Лунные капли все падали под окном; в час по лунной капле. Тамара… Лариса… Тамара… Лариса… О, да что же тут делать?!
29
Дни сшибало, как мошкару на огне. Еще календарь не переступил лета, а вечера стали сырыми; утром земля нехотя разминала суставы. Небо часто мглилось, и, как первые ласточки, начали желтеть пятачками березовые листья. Уменьшился день, ночи сделались темными и глухими. Еще было тепло, но как-то марно. Август выкатывал свои прощальные зори.
Тамара ехала в Сердобольский район на три дня; ей было нелегко это устроить. В радиокомитете случился прорыв — заболел аппендицитом и слег на несколько недель в больницу Ярцев, ушел по собственному желанию Горелик. Тамара должна была теперь ездить в противоположный конец области. Она отрабатывала это время на совесть: с первого сентября начинался ее последний институтский год, тогда придется сидеть больше в городе, постоянно просить послаблений у начальства.
Она приехала в Сердоболь очень поздно, во втором часу ночи. Вагон был старый, темный, она сидела на краю лавки в ногах у свернувшейся калачиком спящей женщины. За дощатой стенкой, в соседнем отделении, тоже в полутьме, шел странный разговор трех попутчиков.
— Люди как светофоры, — говорил кто-то задумчивым густым баритоном. — Одни идут, отгородившись ото всех красным огнем: «Не тронь меня!» Другие — открытые, душа нараспашку: зеленый. Третьи — настороженные. Кто их знает, чем встретят? Желтый.

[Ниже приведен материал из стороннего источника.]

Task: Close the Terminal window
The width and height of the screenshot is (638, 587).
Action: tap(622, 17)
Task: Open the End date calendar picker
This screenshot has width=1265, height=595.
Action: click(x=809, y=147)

— Вот я и предпочитаю этих третьих, — с коротким азартным смешком ввинтился один из собеседников.
Другой отозвался зевая:
— А я зеленых: спокойнее.
— Нет. Все-таки постою у красного, дождусь, — так же серьезно заключил первый.

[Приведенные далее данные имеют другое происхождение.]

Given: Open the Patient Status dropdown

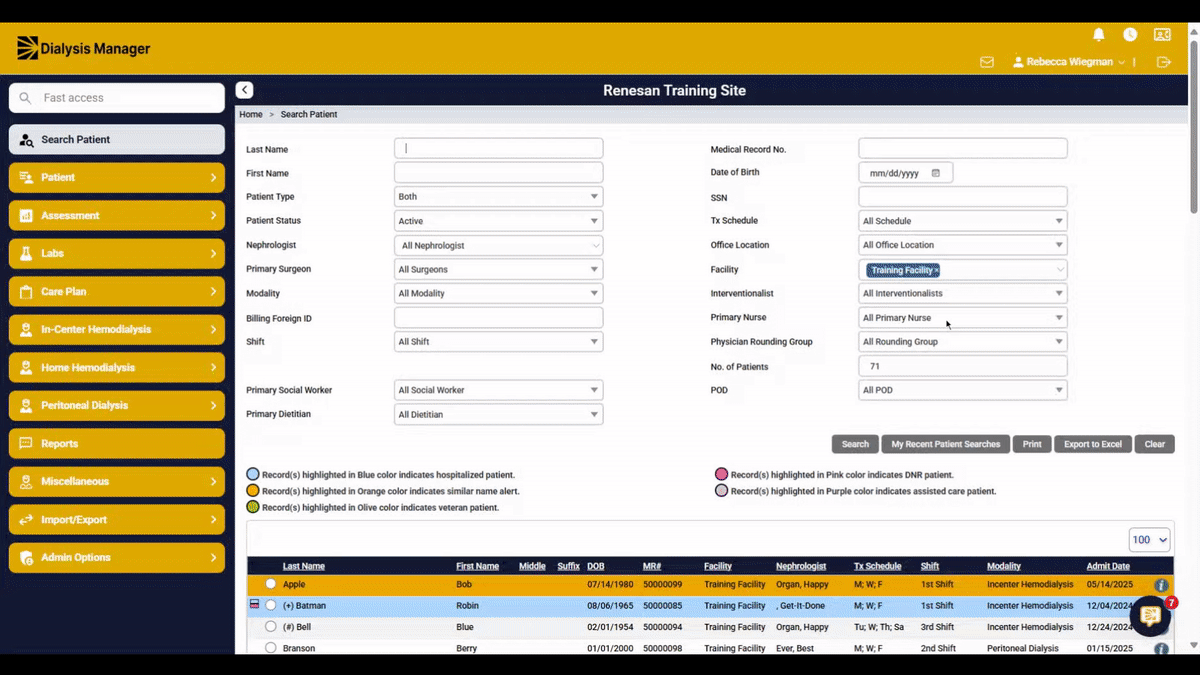Looking at the screenshot, I should click(x=498, y=221).
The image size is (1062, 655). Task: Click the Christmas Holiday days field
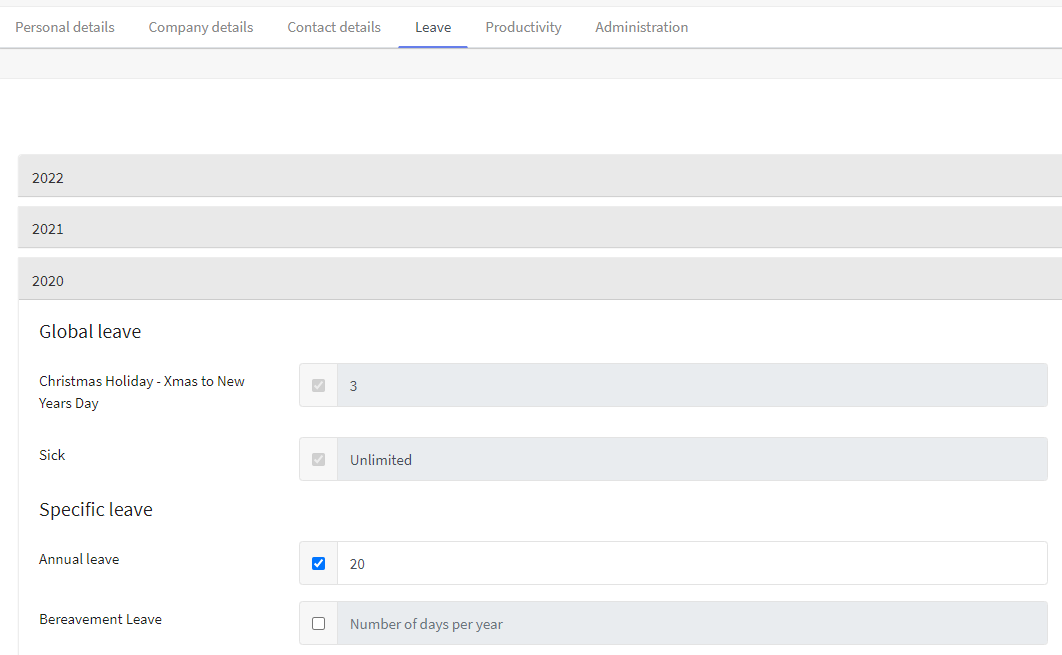pos(692,385)
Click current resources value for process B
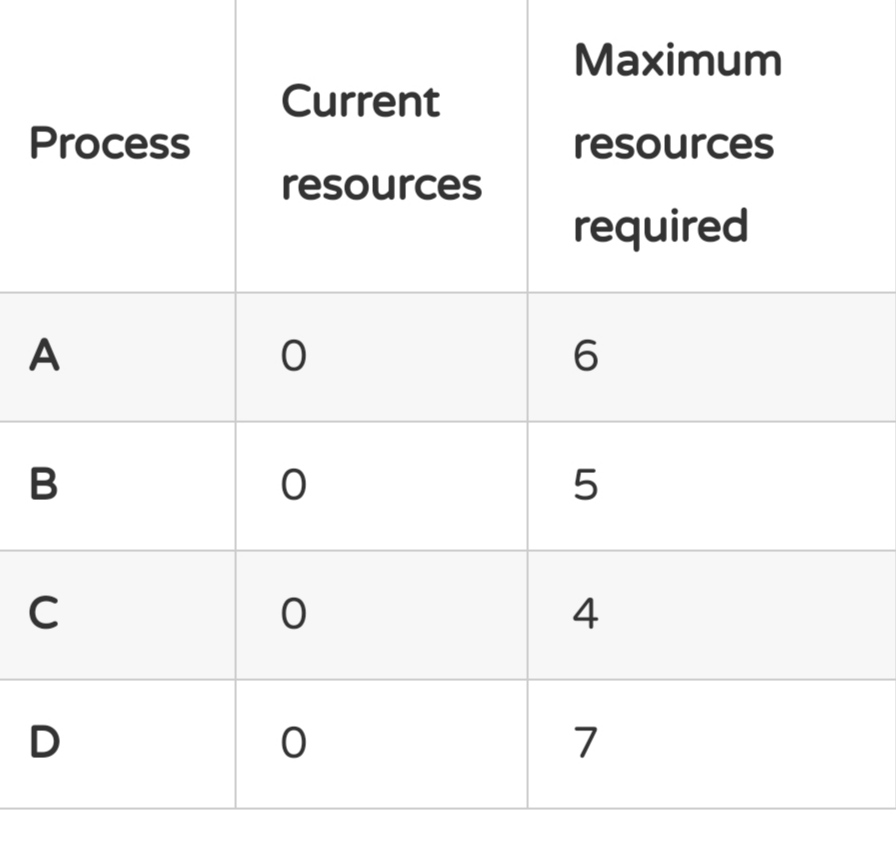896x851 pixels. (293, 485)
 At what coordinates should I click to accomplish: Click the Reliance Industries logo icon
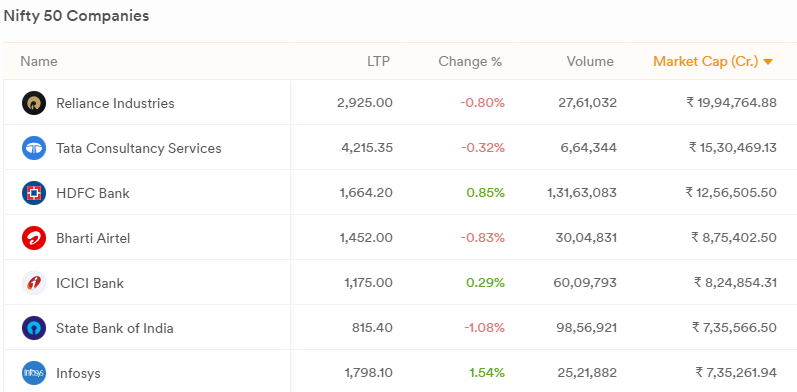tap(34, 103)
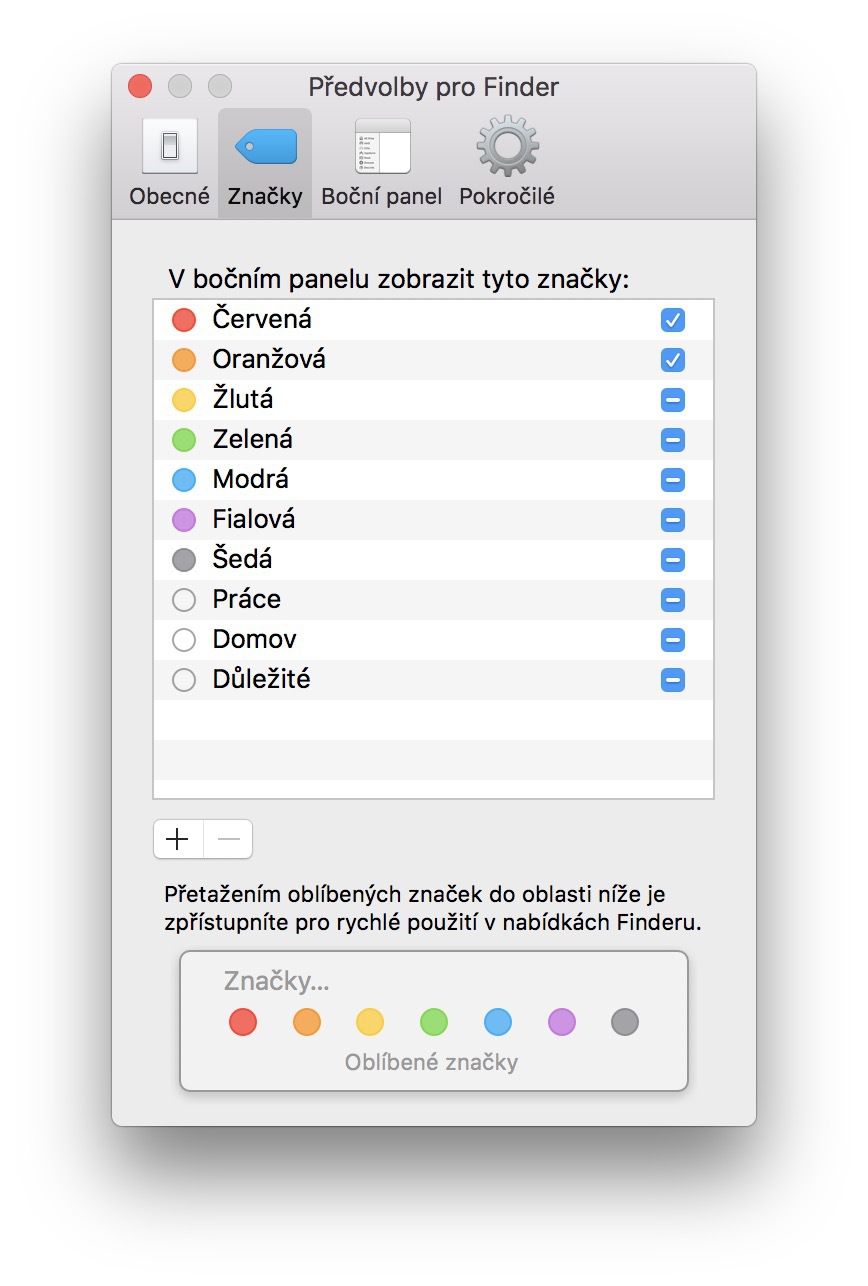Click the blue favorite tag swatch
The width and height of the screenshot is (868, 1286).
(x=498, y=1022)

Тамара хотела посмотреть на них: какие у них лица? Но неожиданно перед самым Сердоболем задремала, и ее разбудил уже проводник.

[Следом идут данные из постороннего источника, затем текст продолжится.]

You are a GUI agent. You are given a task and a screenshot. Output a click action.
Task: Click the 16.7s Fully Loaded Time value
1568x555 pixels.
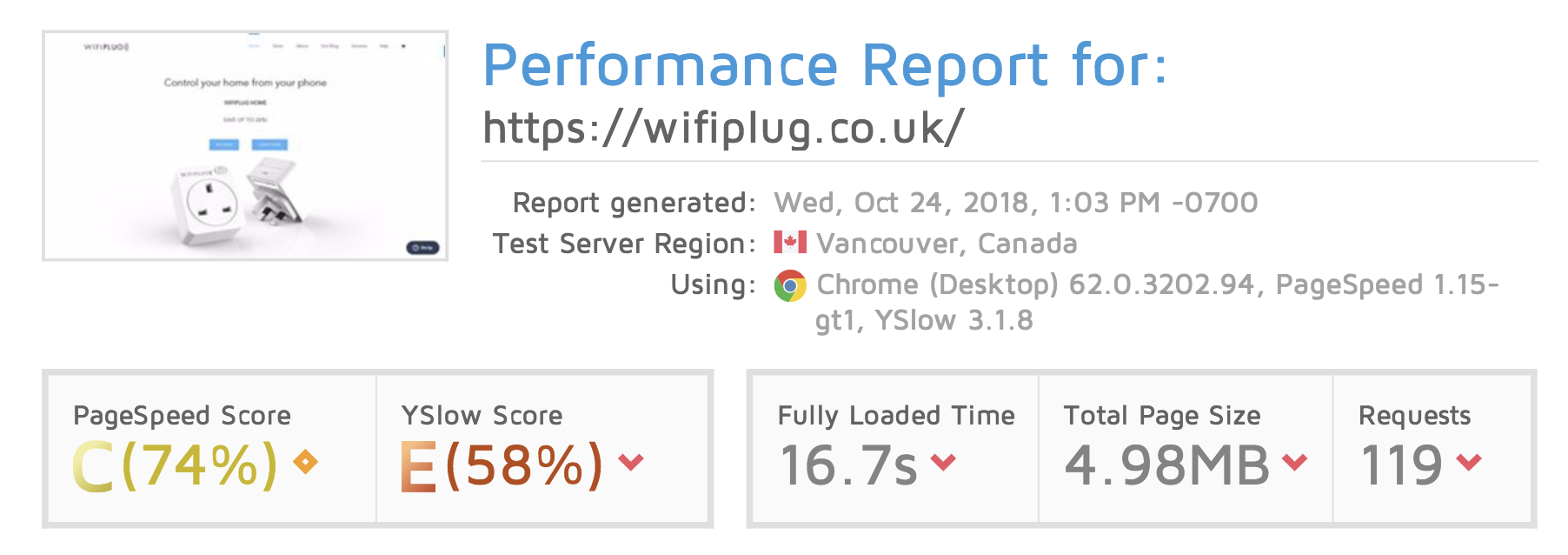(848, 465)
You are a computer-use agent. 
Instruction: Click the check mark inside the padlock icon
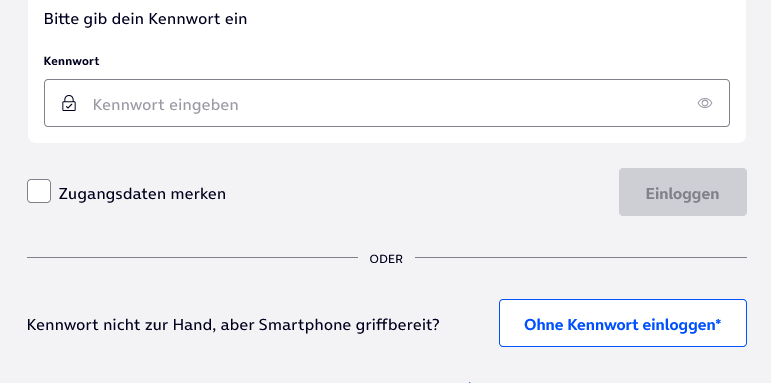coord(69,105)
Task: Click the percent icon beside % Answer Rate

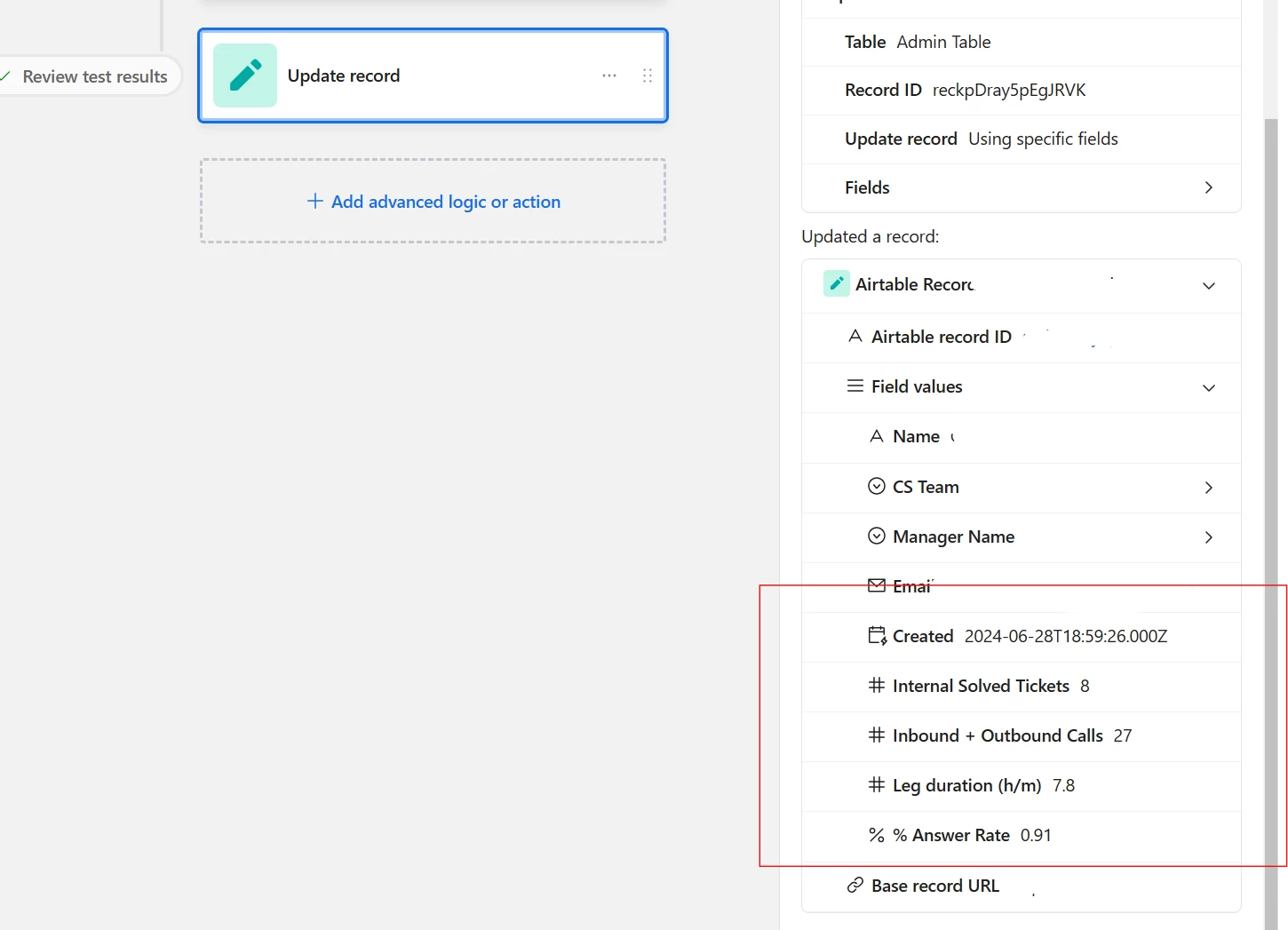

Сердоболь показался ей мирным, как никогда. Какая-то обитель тишины. Не лаяли собаки, не светились окна. Со слипающимися глазами она дошла до гостиницы, ей дали койку и обещали разбудить в шесть часов утра: к первому автобусу, отходящему в село. (Тамара думала покончить с делами полностью за день, а два других провести с Павлом.)
Утром она уехала так рано, что Сердоболь еще не просыпался. Она постояла на площади у телефона-автомата — и пожалела будить Павла. Только забежала в райисполком, оставила сторожихе записку для Володьки Барабанова: пусть он подготовит ей нужные сведения.